2" T may have a hard time in an enclosure that big. I don't move my T's into enclosures that size til the hit 4".

I have kept T's up to 4" in hobby cubes with no ill effect.

This is a 3 inch A versicolor, which was moved to a 1 gal container when it hit 4".






Current container






PIG-


----------



## LV-426 (Sep 29, 2010)

i guess i should be looking at a T thats 3'+inches then. i wonder what is the max size T i can put in the 13x7x7?


----------



## Kathy (Sep 29, 2010)

That is what I have my avics in - same size T and same enclosure - and they have that thing so webbed up.  It is fun watching them.  They have no problem eating either.


----------



## WARPIG (Sep 29, 2010)

Arachnomancer said:


> i guess i should be looking at a T thats 3'+inches then. i wonder what is the max size T i can put in the 13x7x7?

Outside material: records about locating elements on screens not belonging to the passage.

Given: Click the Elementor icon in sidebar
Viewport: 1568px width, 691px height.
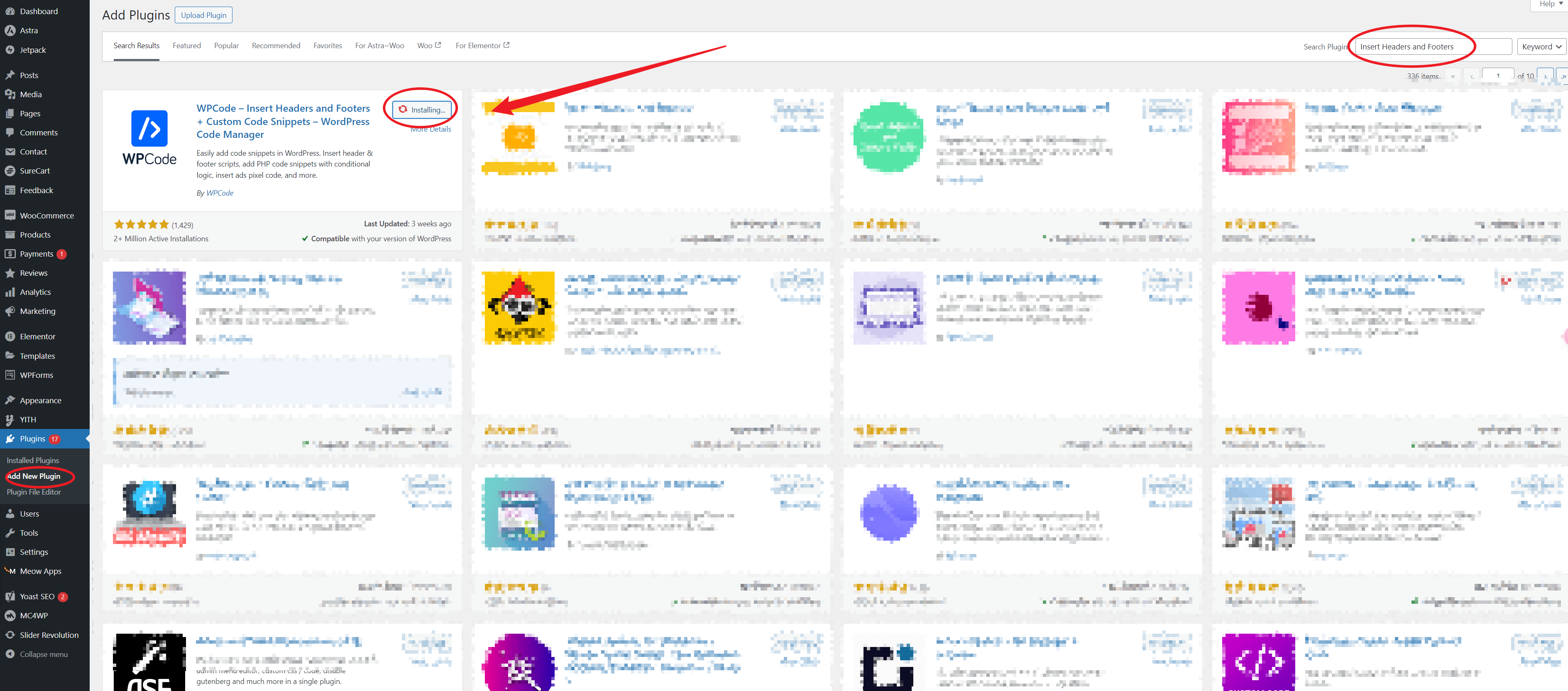Looking at the screenshot, I should 13,336.
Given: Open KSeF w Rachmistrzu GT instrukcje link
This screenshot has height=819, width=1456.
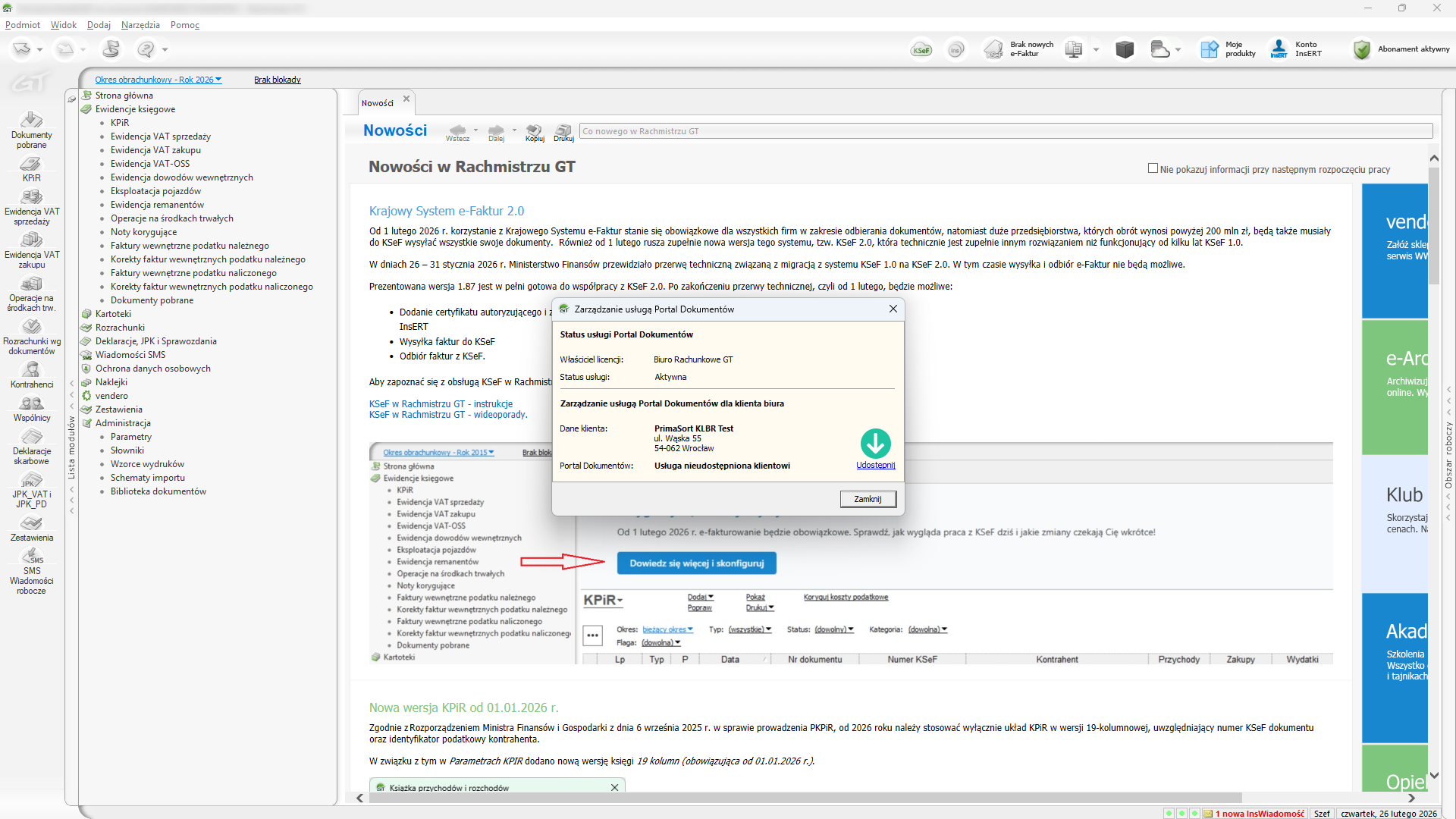Looking at the screenshot, I should click(x=441, y=404).

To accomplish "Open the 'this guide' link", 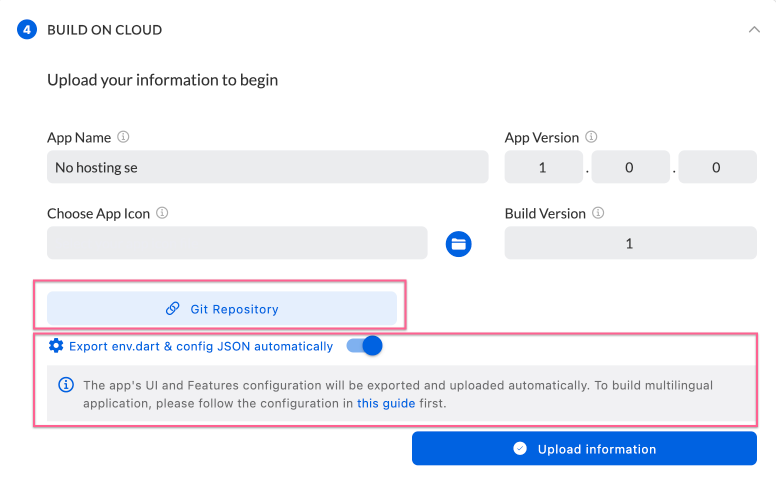I will click(x=382, y=404).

I wouldn't go larger than a 6", I currently have a few 6" gals in 12x6x6 enclosures and I think its a lil tight. I'll be moving them to 5 gal tanks soon.

PIG-


----------



## webbedone (Sep 29, 2010)

hey i got a question that is on the topic i have a 2.5-3 inch lasiodora difficilis two juviniles coming would 6x4x6 be ok for each or will they be ok in a 4sq x 7

Edit: Until their next molt that is


----------



## smallara98 (Sep 29, 2010)

I think thats a tad to big . . . I would get a small / medium sized KK , and flip it on its side  Or take a plastic jar of peanuts , and put him in there


----------



## Mattyb (Sep 30, 2010)

A small KK will work fine.


----------



## LV-426 (Oct 14, 2010)

well i got a 3''in N. chomatus in the 13x7x7 enclosure. should it be ok or go smaller like a tupperware container?


----------



## poppaJT (Oct 14, 2010)

My 2.5 inch A. anax is pretty happy in his 10x5x7 KK


----------



## EightleggedFreakx (Jan 7, 2019)

I use a 10 gal for my adults and they do fine. Just think about T's in nature. They don't stray far from where they settle. So it's mainly taking up space with a 10 gal tank when the T may not even explore the whole tank all that much.


----------



## Keke713 (Jan 7, 2019)

EightleggedFreakx said:


> I use a 10 gal for my adults and they do fine. Just think about T's in nature. They don't stray far from where they settle. So it's mainly taking up space with a 10 gal tank when the T may not even explore the whole tank all that much.


lol this thread is almost 9 years old!


----------



## EightleggedFreakx (Jan 7, 2019)

I seen this after I posted. Lol it's a shame. I need to pay more attention to things right in front of me

Reactions: Funny 1 | Coffee 1


----------